(Stored data)

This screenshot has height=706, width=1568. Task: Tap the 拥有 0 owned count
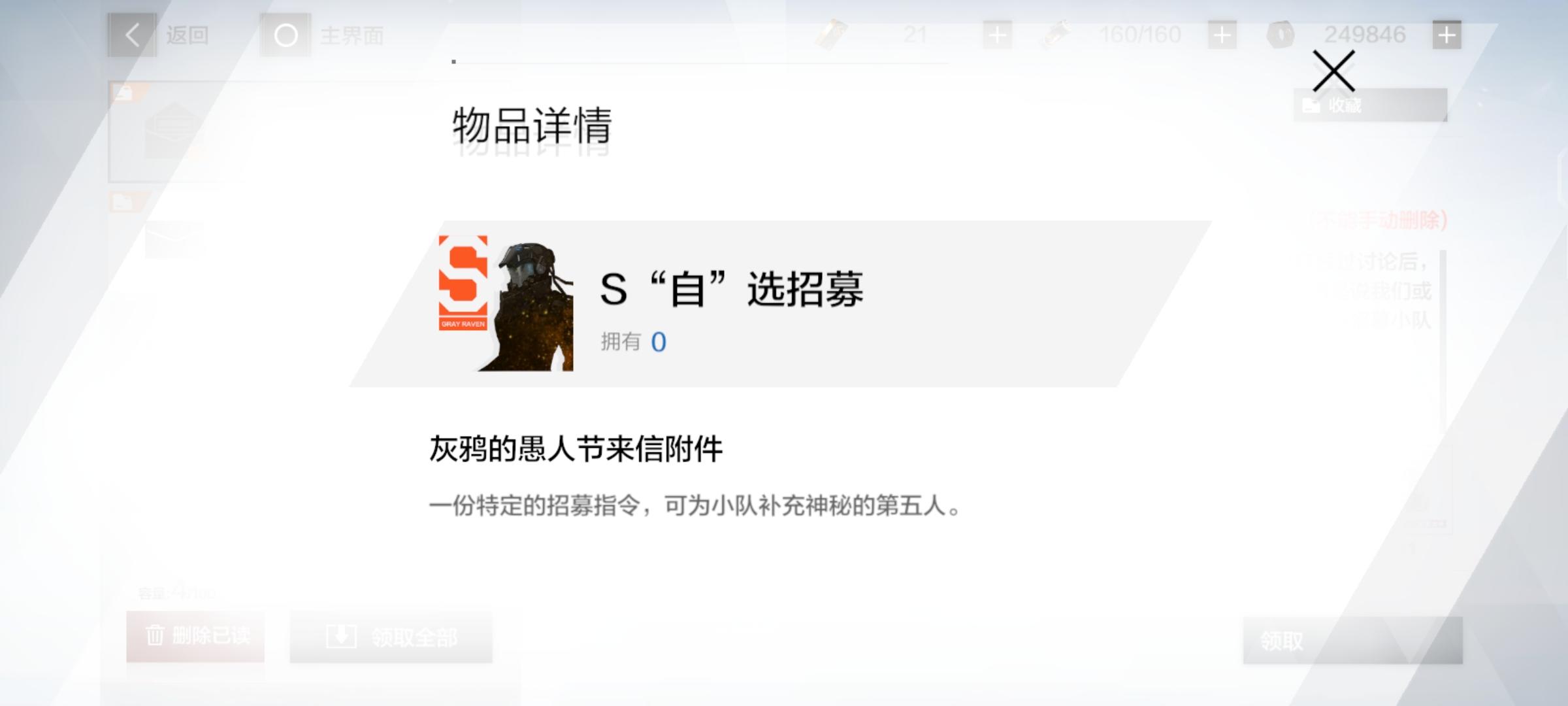click(x=634, y=342)
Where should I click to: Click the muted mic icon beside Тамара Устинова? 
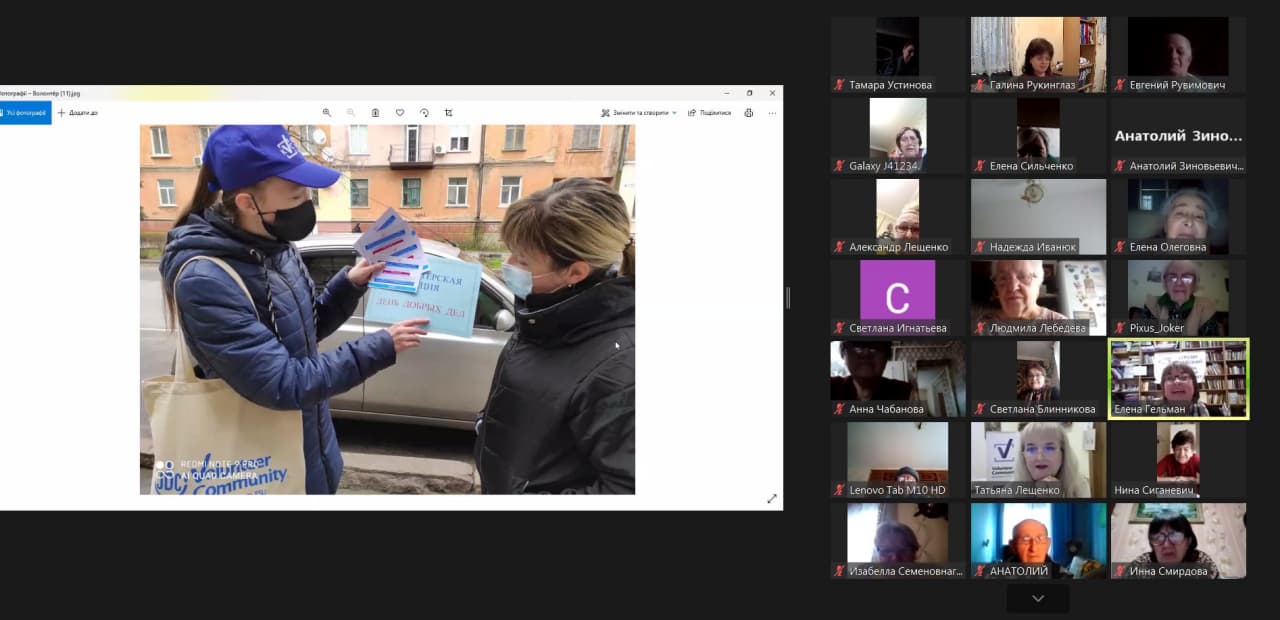coord(840,85)
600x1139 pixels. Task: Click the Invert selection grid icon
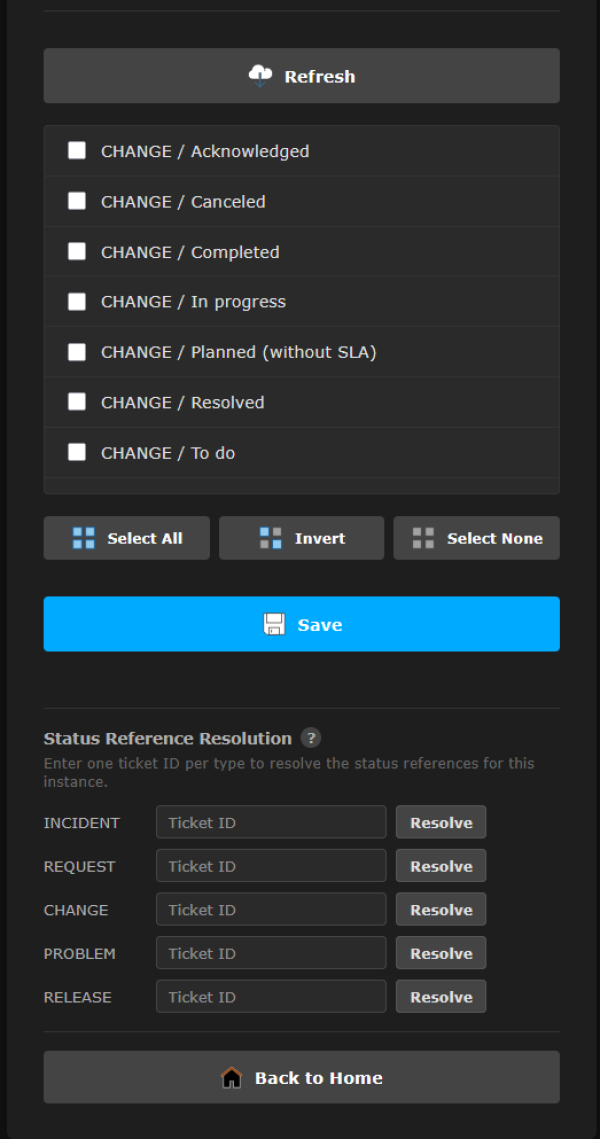pyautogui.click(x=271, y=538)
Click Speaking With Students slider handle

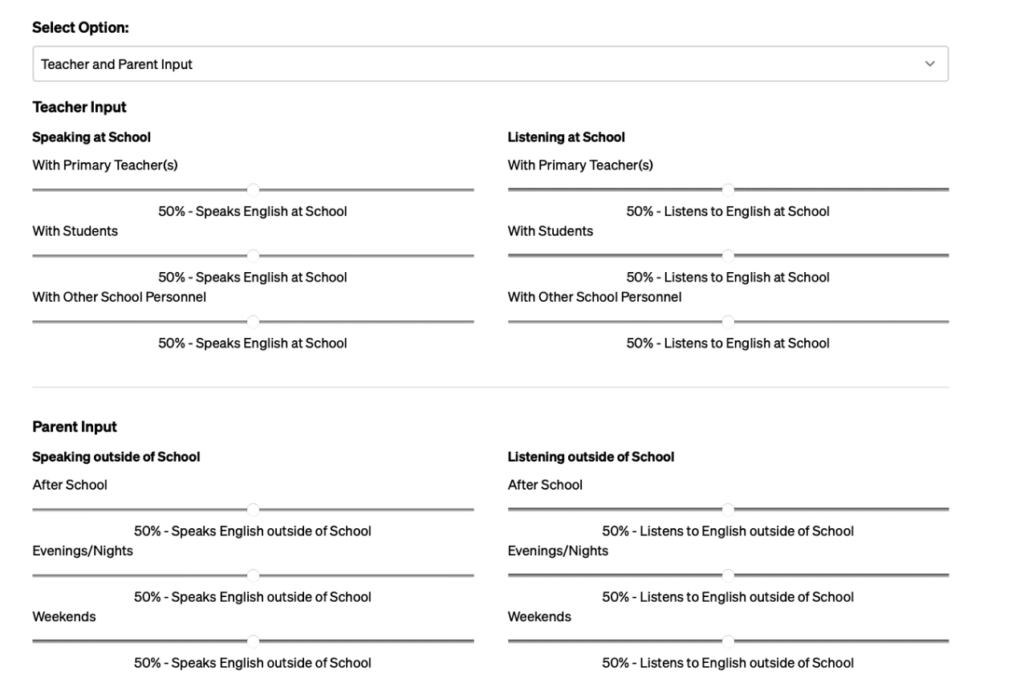(x=253, y=256)
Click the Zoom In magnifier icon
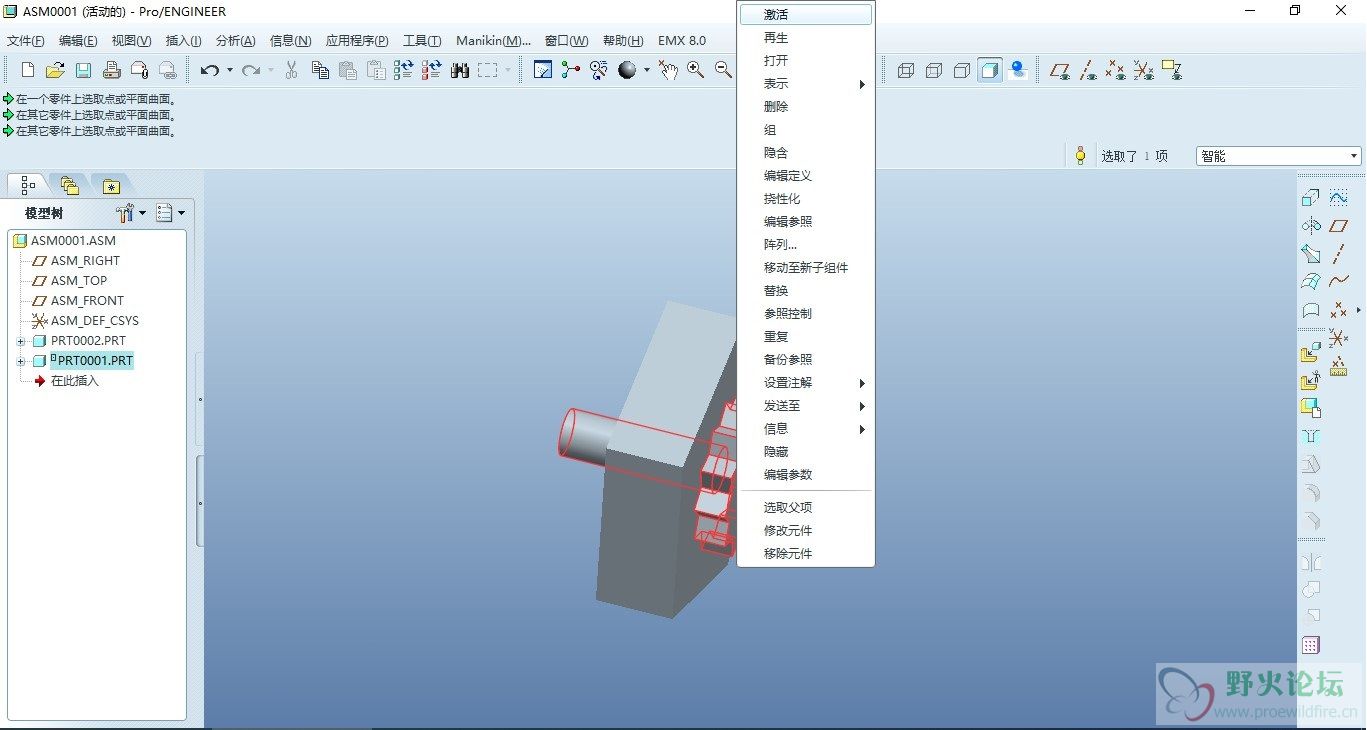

> **Problem to solve**
All the data above is to be transcribed exactly, with no pictures included.

> **Solved problem**
This screenshot has height=706, width=1568. Task: Tap the 拥有 0 owned count
click(x=634, y=342)
Where should I click to: Click the muted mic icon beside Тамара Устинова? 
coord(840,85)
600x1139 pixels. Task: Click the Invert selection grid icon
pyautogui.click(x=271, y=538)
Click Speaking With Students slider handle

(x=253, y=256)
Click the Zoom In magnifier icon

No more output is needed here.